Disclosure Day (2026)
Score: 8 / 10
Category: Movie
Platform: Cinema
One-line verdict
A spellbinding return to form for Steven Spielberg that masterfully blends genres to tell a massive, high-stakes story about the day the world finally stopped being lied to.
Why I watched this
I just watched The Disclosure Day on 14 June in the cinema. I caught it because my uncle told me it's an ET movie. I didn't quite get what he meant, but I saw Emily Blunt was the main cast, so I thought, why not? I went in completely blind—didn't even read the synopsis. I just wanted to see what Spielberg was up to with a budget this big and a cast this good.
Story & Structure
The premise of the story, in a nutshell, is about how the world finds out about aliens and how the American government has been hiding this since the 1940s. The narrative follows two individuals—Daniel Kellner (Josh O'Connor) and Margaret Fairchild (Emily Blunt)—who were abducted as children and have been subconsciously tasked with exposing this secret. When their powers finally manifest, their mission becomes clear: let the public know the truth that’s been locked away in the vaults of a shadow agency called Wardex. The movie manages to feel both massive and intimate. It juggles multiple angles—the whistleblower on the run, the TV meteorologist discovering her psychic abilities, and the corporate villains trying to maintain the cover-up—before everything converges into one final, world-altering broadcast.
What worked
What worked for me is that they successfully incorporate action, mystery, comedy, sci-fi, and even horror/religious elements into one cohesive movie. Not many directors have done this successfully—I honestly couldn't think of one that really stuck the landing across all those genres—but this one did.
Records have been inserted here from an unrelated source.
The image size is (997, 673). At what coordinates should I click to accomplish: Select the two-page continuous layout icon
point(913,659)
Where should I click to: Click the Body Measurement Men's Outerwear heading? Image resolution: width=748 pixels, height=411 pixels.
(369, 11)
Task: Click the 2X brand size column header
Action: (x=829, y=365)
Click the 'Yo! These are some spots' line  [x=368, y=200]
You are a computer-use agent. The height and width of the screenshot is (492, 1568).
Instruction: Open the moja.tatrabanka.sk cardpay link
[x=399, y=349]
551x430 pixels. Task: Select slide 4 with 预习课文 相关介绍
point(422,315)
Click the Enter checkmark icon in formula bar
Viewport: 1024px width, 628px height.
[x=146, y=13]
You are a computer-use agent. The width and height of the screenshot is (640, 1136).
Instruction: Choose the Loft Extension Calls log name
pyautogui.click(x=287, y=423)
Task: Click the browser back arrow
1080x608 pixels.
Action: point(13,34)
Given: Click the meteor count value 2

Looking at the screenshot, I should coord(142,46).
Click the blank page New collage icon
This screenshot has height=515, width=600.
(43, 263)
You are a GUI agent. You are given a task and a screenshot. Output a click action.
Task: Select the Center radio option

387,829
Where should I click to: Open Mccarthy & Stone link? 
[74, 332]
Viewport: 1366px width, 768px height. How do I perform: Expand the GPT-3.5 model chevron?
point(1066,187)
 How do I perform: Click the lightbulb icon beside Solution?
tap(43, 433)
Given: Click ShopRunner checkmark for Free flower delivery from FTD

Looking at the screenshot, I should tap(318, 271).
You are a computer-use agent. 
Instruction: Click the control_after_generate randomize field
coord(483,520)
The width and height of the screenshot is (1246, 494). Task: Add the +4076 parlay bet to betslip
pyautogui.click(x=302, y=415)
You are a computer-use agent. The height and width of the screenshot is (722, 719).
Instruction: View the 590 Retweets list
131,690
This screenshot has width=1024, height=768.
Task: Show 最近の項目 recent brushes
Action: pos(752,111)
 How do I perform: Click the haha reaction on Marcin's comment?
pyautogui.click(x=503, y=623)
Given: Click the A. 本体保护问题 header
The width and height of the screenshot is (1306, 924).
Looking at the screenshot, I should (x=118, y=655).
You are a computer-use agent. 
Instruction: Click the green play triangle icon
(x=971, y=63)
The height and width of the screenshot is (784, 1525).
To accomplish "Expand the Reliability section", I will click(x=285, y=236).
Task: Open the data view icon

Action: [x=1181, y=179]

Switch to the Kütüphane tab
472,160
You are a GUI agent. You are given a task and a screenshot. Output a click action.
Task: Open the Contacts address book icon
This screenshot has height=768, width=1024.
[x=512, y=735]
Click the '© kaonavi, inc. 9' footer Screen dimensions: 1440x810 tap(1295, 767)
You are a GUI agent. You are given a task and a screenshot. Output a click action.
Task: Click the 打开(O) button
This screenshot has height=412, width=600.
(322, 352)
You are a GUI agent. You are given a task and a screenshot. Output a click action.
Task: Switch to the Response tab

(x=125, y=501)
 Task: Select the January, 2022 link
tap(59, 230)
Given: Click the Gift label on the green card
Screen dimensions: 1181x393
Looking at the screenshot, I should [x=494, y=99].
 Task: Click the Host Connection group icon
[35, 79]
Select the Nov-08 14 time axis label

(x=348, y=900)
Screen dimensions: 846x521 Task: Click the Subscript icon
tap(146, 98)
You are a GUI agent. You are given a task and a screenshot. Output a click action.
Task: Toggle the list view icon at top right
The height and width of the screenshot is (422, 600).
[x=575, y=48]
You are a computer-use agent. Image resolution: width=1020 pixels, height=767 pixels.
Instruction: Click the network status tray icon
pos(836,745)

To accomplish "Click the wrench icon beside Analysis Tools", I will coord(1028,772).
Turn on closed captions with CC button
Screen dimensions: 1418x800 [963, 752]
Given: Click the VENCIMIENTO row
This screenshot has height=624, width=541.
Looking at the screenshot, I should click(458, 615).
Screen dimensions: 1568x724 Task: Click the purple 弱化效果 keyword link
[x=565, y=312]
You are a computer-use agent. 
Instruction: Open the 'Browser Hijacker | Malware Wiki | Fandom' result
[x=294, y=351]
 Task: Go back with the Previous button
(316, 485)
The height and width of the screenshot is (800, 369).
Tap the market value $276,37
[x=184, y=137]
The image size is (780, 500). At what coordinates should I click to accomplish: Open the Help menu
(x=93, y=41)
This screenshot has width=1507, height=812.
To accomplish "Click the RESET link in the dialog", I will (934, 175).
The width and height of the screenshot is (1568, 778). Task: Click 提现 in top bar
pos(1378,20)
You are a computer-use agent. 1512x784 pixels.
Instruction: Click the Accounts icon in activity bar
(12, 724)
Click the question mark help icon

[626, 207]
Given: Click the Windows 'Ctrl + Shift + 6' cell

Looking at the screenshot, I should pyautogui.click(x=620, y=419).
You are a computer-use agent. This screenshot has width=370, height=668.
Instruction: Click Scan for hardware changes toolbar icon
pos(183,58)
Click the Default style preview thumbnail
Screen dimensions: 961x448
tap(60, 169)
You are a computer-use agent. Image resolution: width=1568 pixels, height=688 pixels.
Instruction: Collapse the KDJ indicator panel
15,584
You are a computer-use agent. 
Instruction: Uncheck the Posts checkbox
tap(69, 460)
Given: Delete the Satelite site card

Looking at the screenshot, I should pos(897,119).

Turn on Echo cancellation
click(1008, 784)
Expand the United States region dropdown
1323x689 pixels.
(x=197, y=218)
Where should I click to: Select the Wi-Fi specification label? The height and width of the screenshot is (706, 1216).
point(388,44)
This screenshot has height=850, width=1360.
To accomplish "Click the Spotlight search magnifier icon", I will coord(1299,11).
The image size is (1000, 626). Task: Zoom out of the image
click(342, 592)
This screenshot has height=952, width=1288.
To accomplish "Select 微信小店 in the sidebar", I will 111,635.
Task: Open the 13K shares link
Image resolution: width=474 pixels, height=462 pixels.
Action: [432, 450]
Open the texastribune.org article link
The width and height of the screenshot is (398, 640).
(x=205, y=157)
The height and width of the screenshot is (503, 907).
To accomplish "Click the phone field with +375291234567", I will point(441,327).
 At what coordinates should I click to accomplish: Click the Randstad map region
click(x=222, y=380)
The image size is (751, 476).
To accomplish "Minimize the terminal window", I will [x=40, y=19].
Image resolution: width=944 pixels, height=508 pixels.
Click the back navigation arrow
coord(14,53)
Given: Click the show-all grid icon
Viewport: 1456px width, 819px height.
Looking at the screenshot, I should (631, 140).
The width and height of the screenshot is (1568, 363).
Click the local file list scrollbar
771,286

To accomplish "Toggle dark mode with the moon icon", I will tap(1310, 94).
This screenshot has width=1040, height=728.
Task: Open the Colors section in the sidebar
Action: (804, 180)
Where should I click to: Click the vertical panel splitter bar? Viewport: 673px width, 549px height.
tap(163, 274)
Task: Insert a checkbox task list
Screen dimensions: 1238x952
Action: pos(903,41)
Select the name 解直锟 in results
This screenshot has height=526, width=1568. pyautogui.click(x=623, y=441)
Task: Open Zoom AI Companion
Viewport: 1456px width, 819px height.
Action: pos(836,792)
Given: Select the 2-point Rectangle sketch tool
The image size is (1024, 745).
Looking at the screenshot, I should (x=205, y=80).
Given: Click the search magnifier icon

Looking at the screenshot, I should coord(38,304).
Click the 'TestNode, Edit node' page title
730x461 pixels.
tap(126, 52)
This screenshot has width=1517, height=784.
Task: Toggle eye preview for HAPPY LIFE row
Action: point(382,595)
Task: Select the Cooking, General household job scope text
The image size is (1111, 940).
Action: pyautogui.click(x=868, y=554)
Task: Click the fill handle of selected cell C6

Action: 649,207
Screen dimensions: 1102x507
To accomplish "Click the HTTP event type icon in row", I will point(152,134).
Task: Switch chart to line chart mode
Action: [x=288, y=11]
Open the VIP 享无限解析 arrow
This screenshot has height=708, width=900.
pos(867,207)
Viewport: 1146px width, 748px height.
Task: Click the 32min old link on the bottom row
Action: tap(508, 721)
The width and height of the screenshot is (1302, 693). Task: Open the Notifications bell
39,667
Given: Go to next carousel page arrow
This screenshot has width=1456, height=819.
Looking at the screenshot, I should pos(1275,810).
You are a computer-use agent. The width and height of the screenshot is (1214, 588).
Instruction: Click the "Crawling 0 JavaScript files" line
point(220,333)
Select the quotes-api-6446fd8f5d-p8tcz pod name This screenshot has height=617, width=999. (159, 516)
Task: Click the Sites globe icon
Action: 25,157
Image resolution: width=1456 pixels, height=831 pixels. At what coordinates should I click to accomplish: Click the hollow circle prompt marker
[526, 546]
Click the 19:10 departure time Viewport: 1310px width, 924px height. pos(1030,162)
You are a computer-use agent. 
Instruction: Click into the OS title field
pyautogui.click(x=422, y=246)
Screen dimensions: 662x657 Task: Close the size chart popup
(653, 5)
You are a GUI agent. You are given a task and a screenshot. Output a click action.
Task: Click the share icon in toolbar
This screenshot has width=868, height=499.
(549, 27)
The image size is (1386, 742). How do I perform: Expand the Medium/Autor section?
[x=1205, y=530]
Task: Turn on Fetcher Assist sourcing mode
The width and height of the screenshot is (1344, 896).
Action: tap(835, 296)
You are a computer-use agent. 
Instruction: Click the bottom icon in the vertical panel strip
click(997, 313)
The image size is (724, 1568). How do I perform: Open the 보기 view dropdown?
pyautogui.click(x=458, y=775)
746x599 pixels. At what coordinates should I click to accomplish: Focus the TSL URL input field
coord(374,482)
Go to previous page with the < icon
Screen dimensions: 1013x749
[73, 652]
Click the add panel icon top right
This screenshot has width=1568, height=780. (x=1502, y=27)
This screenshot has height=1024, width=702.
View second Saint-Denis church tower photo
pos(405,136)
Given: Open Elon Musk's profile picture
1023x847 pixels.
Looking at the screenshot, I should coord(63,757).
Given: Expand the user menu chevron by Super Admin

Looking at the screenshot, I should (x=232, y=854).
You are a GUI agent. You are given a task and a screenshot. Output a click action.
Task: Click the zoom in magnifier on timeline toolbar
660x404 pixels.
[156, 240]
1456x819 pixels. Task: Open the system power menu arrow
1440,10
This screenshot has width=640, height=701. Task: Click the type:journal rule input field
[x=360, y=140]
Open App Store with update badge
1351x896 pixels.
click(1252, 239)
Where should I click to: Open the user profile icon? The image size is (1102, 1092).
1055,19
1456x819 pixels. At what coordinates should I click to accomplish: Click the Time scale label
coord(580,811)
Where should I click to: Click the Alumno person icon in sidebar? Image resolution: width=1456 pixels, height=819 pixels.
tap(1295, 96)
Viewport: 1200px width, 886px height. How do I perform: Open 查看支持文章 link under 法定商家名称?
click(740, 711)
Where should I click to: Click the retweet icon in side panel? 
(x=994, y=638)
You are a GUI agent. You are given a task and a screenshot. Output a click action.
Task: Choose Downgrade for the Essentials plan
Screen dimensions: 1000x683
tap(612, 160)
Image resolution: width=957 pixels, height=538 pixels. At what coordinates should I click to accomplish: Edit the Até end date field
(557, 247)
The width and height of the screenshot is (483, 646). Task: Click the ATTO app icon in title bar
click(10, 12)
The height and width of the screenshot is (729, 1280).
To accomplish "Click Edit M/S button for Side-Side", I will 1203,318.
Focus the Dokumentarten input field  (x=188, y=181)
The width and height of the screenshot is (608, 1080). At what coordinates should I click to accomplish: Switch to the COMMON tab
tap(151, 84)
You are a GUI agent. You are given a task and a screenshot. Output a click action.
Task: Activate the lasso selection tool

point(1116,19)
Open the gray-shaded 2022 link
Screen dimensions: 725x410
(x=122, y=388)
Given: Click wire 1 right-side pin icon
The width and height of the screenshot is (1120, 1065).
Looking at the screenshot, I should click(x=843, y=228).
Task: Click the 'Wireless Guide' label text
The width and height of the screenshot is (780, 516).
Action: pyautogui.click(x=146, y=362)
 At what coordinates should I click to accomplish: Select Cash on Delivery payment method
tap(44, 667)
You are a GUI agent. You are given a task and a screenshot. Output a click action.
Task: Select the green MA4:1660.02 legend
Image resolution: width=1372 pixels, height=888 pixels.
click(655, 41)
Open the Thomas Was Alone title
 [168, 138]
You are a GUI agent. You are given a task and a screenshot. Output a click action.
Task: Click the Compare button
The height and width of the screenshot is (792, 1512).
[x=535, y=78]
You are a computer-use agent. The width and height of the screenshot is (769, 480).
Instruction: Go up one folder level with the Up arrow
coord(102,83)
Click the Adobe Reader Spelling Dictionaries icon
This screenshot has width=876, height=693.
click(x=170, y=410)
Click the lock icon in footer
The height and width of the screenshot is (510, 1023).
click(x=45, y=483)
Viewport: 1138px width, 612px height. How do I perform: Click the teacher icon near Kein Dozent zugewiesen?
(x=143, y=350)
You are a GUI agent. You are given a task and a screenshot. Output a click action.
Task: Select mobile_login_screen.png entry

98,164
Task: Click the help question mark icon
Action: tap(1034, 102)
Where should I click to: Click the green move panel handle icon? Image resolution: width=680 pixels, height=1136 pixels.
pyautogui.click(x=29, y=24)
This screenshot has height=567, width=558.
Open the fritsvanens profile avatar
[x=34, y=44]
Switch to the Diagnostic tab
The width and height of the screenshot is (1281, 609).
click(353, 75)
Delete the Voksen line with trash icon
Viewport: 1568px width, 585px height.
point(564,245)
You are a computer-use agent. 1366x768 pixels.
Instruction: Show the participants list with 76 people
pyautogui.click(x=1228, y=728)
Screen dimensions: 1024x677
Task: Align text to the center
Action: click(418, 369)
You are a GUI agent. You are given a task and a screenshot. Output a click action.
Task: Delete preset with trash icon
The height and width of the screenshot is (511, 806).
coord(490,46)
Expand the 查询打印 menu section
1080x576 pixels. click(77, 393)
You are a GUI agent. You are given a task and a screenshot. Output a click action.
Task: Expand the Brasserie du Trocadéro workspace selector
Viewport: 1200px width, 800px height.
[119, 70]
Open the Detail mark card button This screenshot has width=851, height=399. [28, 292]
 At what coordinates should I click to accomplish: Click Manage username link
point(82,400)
Emily Blunt was amazing in this. She carries a perfect American accent and handles multiple languages—including Russian, Korean, and the alien "clicking" language—in a way that is completely believable. You really feel the weight of her transformation from a perky weather reporter to a global messenger. What also made it for me was the sequence of how the world found out about the aliens. The "Disclosure Day" broadcast was masterfully directed. The world literally stood still; they showed how media networks work, how the information spreads, and the sheer shock of the global population. It felt like a real, historical event happening in front of you.
What didn’t
There were very few things that didn't work for me in this movie. There were many angles and subplots before everything converged into one, and while some felt a bit tangential—like the nun scenes—they still played their part in the overall atmosphere. Even the religious angle, as little impact as it seemed to have initially, delivered its specific perspective on the phenomenon. The only real issue for me was the lack of a definitive ending. It leaves you on a massive cliffhanger just as Margaret is about to deliver the final alien message to the world. Maybe that’s what Steven Spielberg wants—to leave the audience with that tension. Or maybe he’s teasing this as what an E.T. sequel should feel like, though that wouldn’t strictly work because the creatures here look nothing like the original E.T. (they actually look more like the visitors from Close Encounters of the Third Kind). Leaving it as an open ending might also be a move to let the studio pick it up with other directors later so he can stay on as a producer. Regardless, despite the frustration of the cut-to-black, the journey there works.
What others think
Critics are calling this Spielberg’s "career capper" and his most "Spielbergian" film in decades. It’s being compared to Minority Report for its energy and Close Encounters for its sense of wonder. Most reviews are praising the ensemble cast, particularly the chemistry between Blunt and O'Connor, and John Williams’ score is being hailed as one of his finest late-career works. Some people are frustrated by the ambiguous ending, but most agree that the film’s exploration of government secrecy and human empathy is timely and powerful.
Final thoughts
As a verdict, I would give this movie an 8. I love the mixed-genre attempt—it’s rare to see someone pull that off without it feeling like a mess, but it works here. I’ve always loved Steven Spielberg movies, and at the end of the day, he still knows how to command a screen better than almost anyone else. That’s the bottom line. It’s a big, ambitious sci-fi that actually has something to say.